What's a sun survey? I'm using my digital camera to take multiple photos during the day mid May, mid June, and mid July to get a sense of where sun and shade fall across my whole yard. I want to put some shrubs in on the east side of the house -- where I get morning shade from the boulevard trees and afternoon shade from the house. But there are spots that get plenty of sun -- I just need to know how big those spots are. And there are spots that are somewhat sunny in April that are in deep shade most of the summer. My beds are set up accordingly, but I want to know more about the sun/shade mix in the marginal areas.

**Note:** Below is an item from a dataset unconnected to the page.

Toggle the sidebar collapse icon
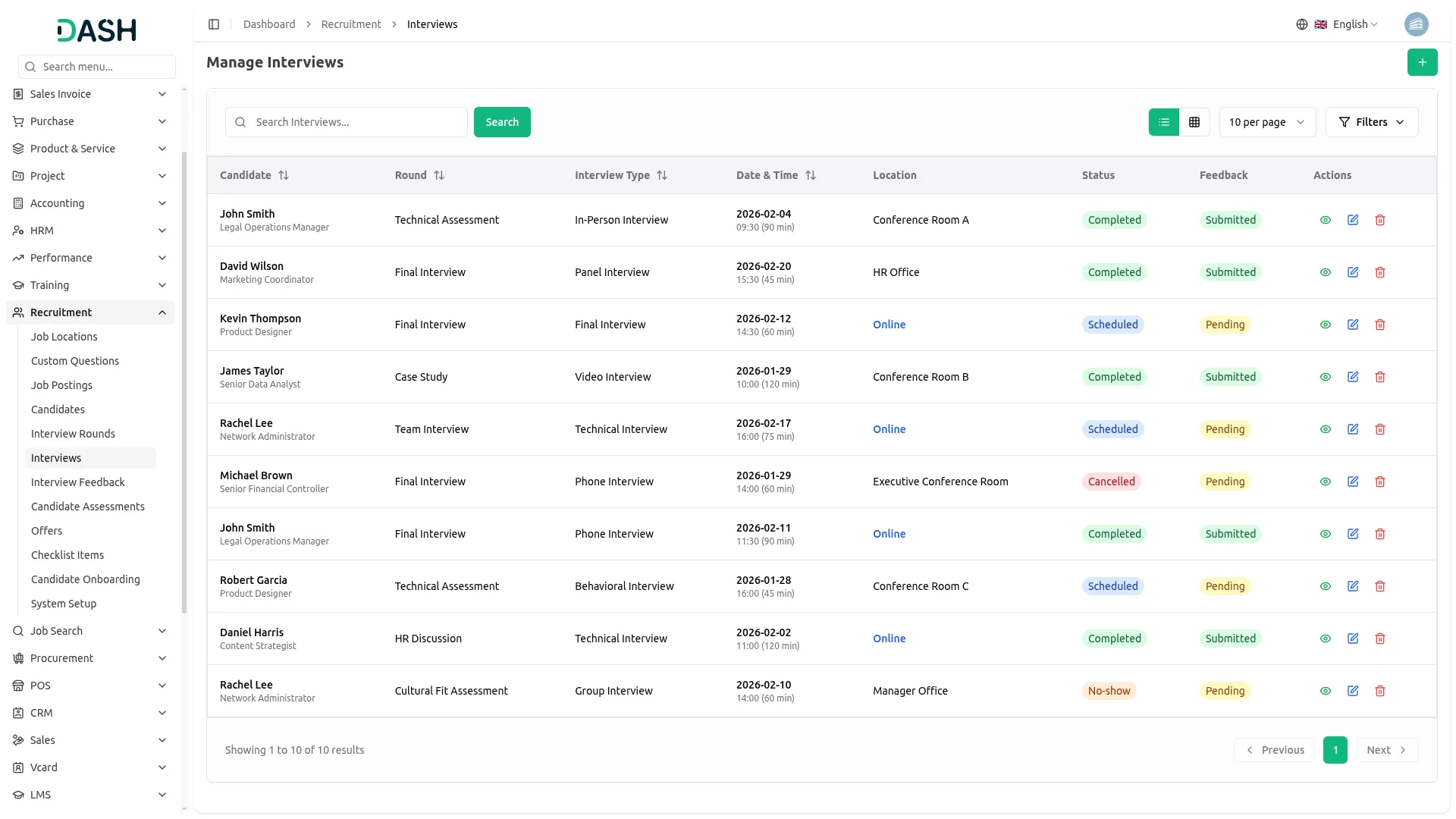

Thursday, November 17, 2005

Why blog?

I didn't really set out to start a blog. I signed up with Blogger so that I could leave comments on the Althouse blog. After registering with Blogger, it didn't take much more to start my own blog, so click click, here it is.

But am I really a blogger? I don't think so. And that's fine with me. Perhaps it will turn into a blog, but for now, this is a place where I post some garden notes and the occasional short essay. If I ever unearth my old college notes, I'll post some more about Richard Mitchell and the Underground Grammarian.

If I wanted traffic, I'd pick a mundane thing and blog about it every day. Like that pencil blog. But I'm not after traffic. If I were, well, I'd be constantly violating that commandment about not coveting my neighbor's blog traffic.

Right now, I'm happy being a blog reader and leaving occasional comments on my favorite blogs. I'm most active at the Family Scholars Blog. There I'm part of a conversation -- which is what really appeals to me.

And that's what I think the best blogs are -- conversations between writers and readers. This blog is more like a conversation with myself. But done with the awareness that it's archived and accessible to anyone, anywhere. So while I will try to be honest, I won't be shining a light on the dark corners of my psyche.

The Althouse blog provides me with the kind of free-ranging conversation that I used to enjoy in college. Not so much opportunity for that in the life I lead now. I got a compliment from Ann today -- very nice. But if I cut and pasted it here, well, that would make me look like a suck up.

And the Althouse Man is not a suck up.